■ SEZIONE DEL TESTO ■
>>>>>

Viaggi (lontani)

Roberto Morelli, Vietnam e Cambogia + Valentino Carnovale, Marocco

Viaggi lontani. Nel Sud Est asiatico, in Vietnam e Cambogia, con Roberto Morelli. Nel Maghreb, in Marocco, con Valentino Carnovale. «Ci sono diversi modi per guardare e ritrarre il mondo, rapportarsi con la realtà che si sta vivendo e cercare quindi di ritagliare la propria visione», inizia a raccontare Roberto Morelli. «Nei miei viaggi fotografici, che siano su commissione o piuttosto frutto di un progetto personale, ho sempre cercato di avere occhi nuovi, ricordando Calvino, perché possa avere una lettura visiva del mondo sempre pronta ad accogliere tutte le singolarità che mi si prospettano davanti. La fotografia di viaggio è occasione per conoscere luoghi e persone diverse. A volte testimonianza di qualcosa che rischia di scomparire, spesso esigenza di raccontare cercando di far immedesimare chi osserverà i miei scatti nella situazione vissuta in prima persona.
 


La calma dell'Interno di un caffè e la frenesia del traffico. Hanoi. © Roberto Morelli
 

Per questi motivi ogni viaggio è preparato meticolosamente, con largo anticipo - quando è possibile - in modo da calcolare bene gli spostamenti, i tempi, stringere qualche contatto locale e soprattutto conoscere quanto più possibile del paese in cui si viaggerà. Ma a volte tutto ciò non è facilmente attuabile e in alcuni casi il viaggio lo si costruisce passo dopo passo, sul posto, seguendo le proprie sensazioni. È stato il caso di un mio recente viaggio nel Sud Est asiatico. Avevo voglia di calarmi in una realtà completamente diversa da quella occidentale, dove il protagonista fosse semplicemente l’elemento umano e dove potessi raccontare la normalità della vita quotidiana attraverso i volti delle persone che avrei incontrato lungo il mio cammino. Il Vietnam è stata una scelta istintiva che si è rivelata dispensatrice di continue scoperte.
 


Cambio della guardia. Mausoleo di Ho Chi Minh. © Roberto Morelli
 

Poco meno di duemila chilometri separano Ho Chi Minh, la vecchia Saigon, da Hanoi, capitale del Vietnam. In mezzo un alternarsi di paesaggi agricoli, di risaie verdissime, di animati mercati sull’acqua e di piccole città come l’antica capitale Hué, patrimonio mondiale dell’Umanità dell’Unesco. Ma ciò che mi ha colpito fin dai primi giorni è stato un duplice contrasto. Da un lato, le metropoli iperdinamiche, in corsa verso il futuro come gli sciami di motorini - non più di silenziose biciclette - che mi avvolgevano letteralmente mentre attraversavo la strada; dall’altro, il ritmo rassicurante delle campagne o delle acque placide del delta del Mekong o ancora il silenzioso profumo degli incensi nei templi.

<<<<<

■ DETTAGLI ESERCIZIO ■
Riprenda il testo sul viaggio fotografico in Vietnam e Cambogia, proseguendolo a partire dalla sua ultima frase.

■ ESTRATTI DELLE RIGHE ■
>>>>>

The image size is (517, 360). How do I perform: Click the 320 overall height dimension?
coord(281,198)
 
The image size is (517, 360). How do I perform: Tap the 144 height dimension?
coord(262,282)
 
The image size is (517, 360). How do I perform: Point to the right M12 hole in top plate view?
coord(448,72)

<<<<<
>>>>>

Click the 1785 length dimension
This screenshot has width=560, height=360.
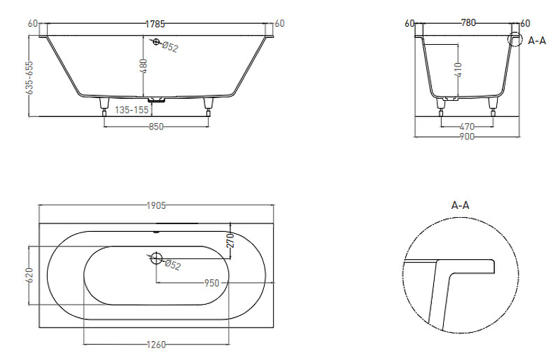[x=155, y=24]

<<<<<

■ RISULTATO ESERCIZIO ■
Tra le valli e le montagne di Sapa. Black H'mong woman. © Roberto Morelli
 

A un primo impatto, infatti, sembrerebbe che il Vietnam viva a diverse velocità ma per capire meglio questo straordinario paese bisogna interagire con le persone. Solo così mi si è svelato quel ritmo gentile più grande, un flusso (chảy in vietnamita), che accomuna tutto il paese da nord a sud. Ho scoperto così un popolo capace di ascoltare, di contemplare e di trovare la concentrazione anche nel dinamismo serrato di una megalopoli ma soprattutto capace di accogliere lo straniero. Un approccio che nel vecchio continente è spesso andato perduto e che per questo mi ha regalato interessanti spunti di riflessione. Un’anima contemporanea in veloce trasformazione e pronta ad accogliere il XXI secolo con un’ospitalità genuina che non tradisce la propria eredità storica e culturale.
 


In preghiera, Pagoda dell’Imperatore di Giada. © Roberto Morelli
 

Ma la storia recente del Vietnam non può non farmi pensare a un paese vicino che si è guadagnato una pace ancor giovane ma stabile, la Cambogia. Qui è la maestosità degli scenari a emozionare. La magia dei templi di Angkor, incastonati nelle radici del tempo riescono a destare ancora uno stupore unico, così come quello che mi ha pervaso nell’incontrare, all’alba, un piccolo gruppo di monaci che chiedeva un po’ di riso in un villaggio poco distante dal gioiello di arenaria rosa che è il tempio di Banteay Srei. Qui, per un attimo, ho deciso di fermarmi per ascoltare, semplicemente, il fluire della vita. Per più di un mese mi ero abbandonato al flusso gentile di quei volti che hanno attraversato il mio cammino o che più spesso lo hanno accompagnato, dai sali e scendi delle montagne di Sapa, alle sponde del Mekong, fino nelle strade frenetiche delle capitali. Un contatto cercato e subito trovato».
 


Una turista all'alba nei pressi del tempio di Angkor Wat (in lingua khmer Tempio della città) nei pressi della città di Siem Reap.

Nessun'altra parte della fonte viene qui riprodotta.